We study molecular mechanisms underlying the self-renewing division of stem cells. Currently, we focus on small RNA-mediated epigenetic programming and post-transcriptional regulation mechanisms that are required for the self-renewal of germline and embryonic stem cells. Meanwhile, we are exploring the clinical implications of our findings. Stem cells are characterized by their abilities to self-renew and to produce numerous differentiated daughter cells. Drosophila and the mouse represent two powerful systems for studying stem cells since they allow easy access to combined genetic, cell biological, and molecular analyses. We use Drosophila as a pilot model to explore molecular mechanisms underlying stem cell division, and the mouse as an advanced model to expand what we learn from Drosophila to mammalian and human systems. Previously, we identified germline stem cells in the Drosophila ovary and revealed their self-renewing asymmetric division. We and others showed that the asymmetric division of these stem cells is controlled by both niche signaling and intracellular mechanisms. Using systematic genetic screens, we have identified key genes involved in both niche signaling and intracellular regulation of stem cell division. Among them, piwi/argonaute genes represent the only known family of genes required for stem cell self-renewal in both animal and plant kingdoms. Currently, our research is focused on epigenetic programming and translational regulation of germline stem cell self-renewal mediated by the Piwi/Argonaute proteins and a novel class of non-coding small RNAs called piwi-Interacting RNAs (piRNAs) that we and others discovered in 2006. Meanwhile, we explore the role of these mechanisms in human embryonic stem cell division and oncogenesis.

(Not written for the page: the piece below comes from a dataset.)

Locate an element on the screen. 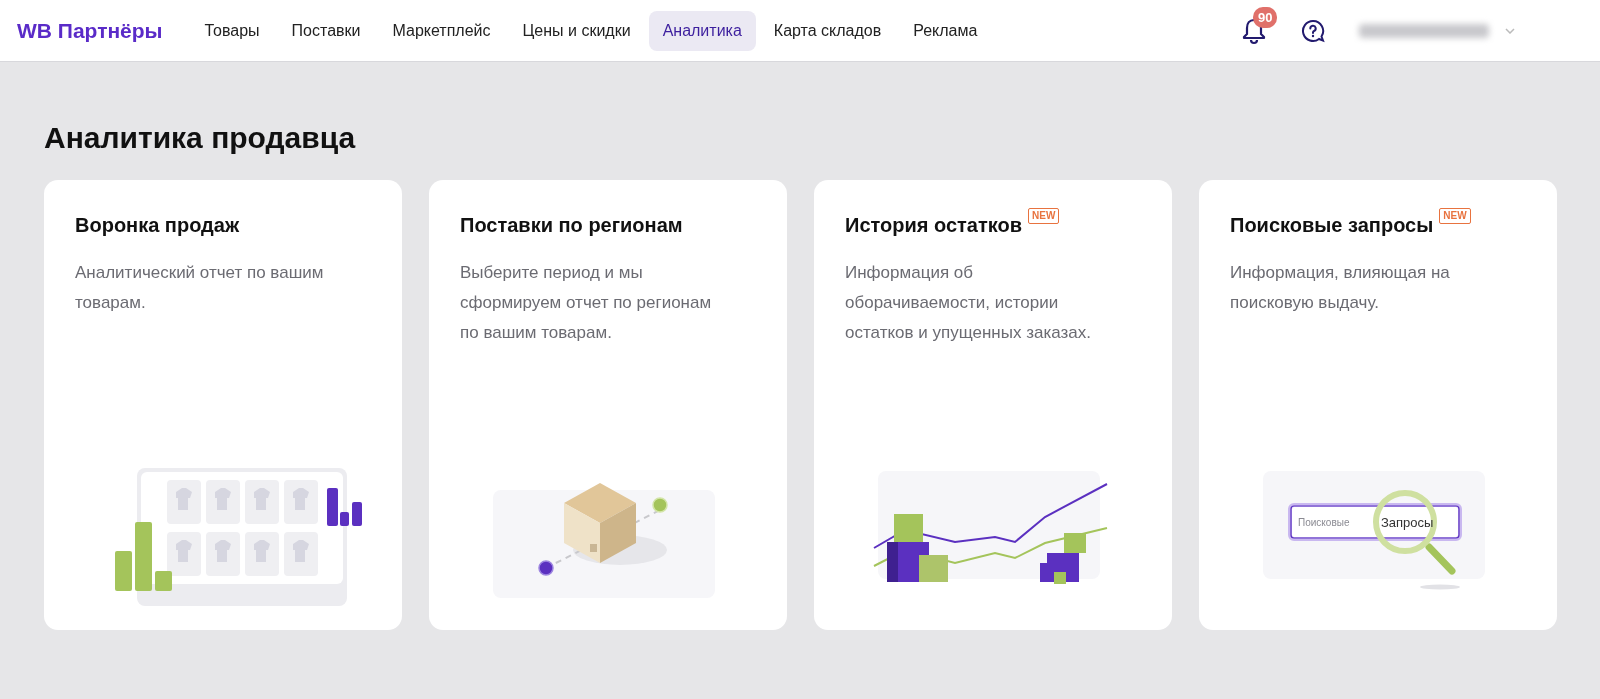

We have made key contributions to the demonstration of stem cell asymmetric division, the proof of the stem cell niche theory, the discovery of the Argonuate/PIWI gene family and their essential function in stem cell self-renewal and germline development, as well as the discovery of a novel class of non-coding small RNAs called PIWI-interacting RNA (piRNA), which was hailed by the Science Magazine as one of the Ten Scientific Breakthroughs of 2006. We proposed and demonstrated the crucial function of piRNA in guiding epigenetic factors to their target sites in the genome.

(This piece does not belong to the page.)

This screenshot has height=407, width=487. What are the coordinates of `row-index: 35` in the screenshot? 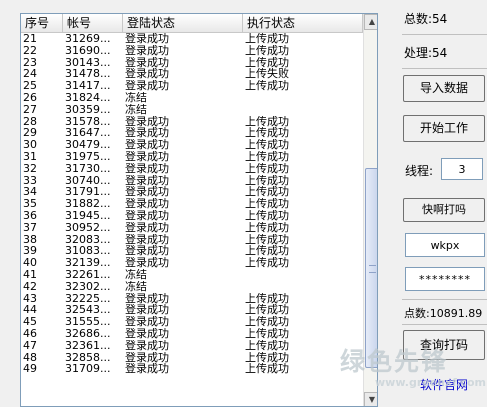 It's located at (30, 204).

PIWI-piRNA mechanisms represent new paradigms of gene regulation that expand the central dogma of molecular biology and explain the function of many noncoding regions in the genome. These new mechanisms provide important answers to some of the missing puzzles in understanding cancers and degenerative diseases as well as new platforms for drug design and disease treatment.

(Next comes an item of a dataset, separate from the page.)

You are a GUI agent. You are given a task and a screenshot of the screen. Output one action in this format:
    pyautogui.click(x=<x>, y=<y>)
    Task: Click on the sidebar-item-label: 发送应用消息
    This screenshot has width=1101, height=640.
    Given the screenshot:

Because the Piwi-piRNA complex exerts its functions via piRNA sequence specificity, the high complexity of piRNAs allows them to act on a wide range of targets in the genome, and to generate broad impact on genome-wide gene regulation at multiple levels. Of the many fascinating questions that remain, a few stand out. How does the Piwi-piRNA complex function in the somatic cells outside the germline, with apparently few piRNA molecules present How do Piwi-piRNA complexes interact with canonical epigenetic machinery in the nucleus to achieve epigenetic programming And, whether/how do proteins interact with tens of thousands of different piRNAs in the cytoplasm to regulate gene expression Answers to these questions will represent significant advancement in our understanding of the piRNA biology.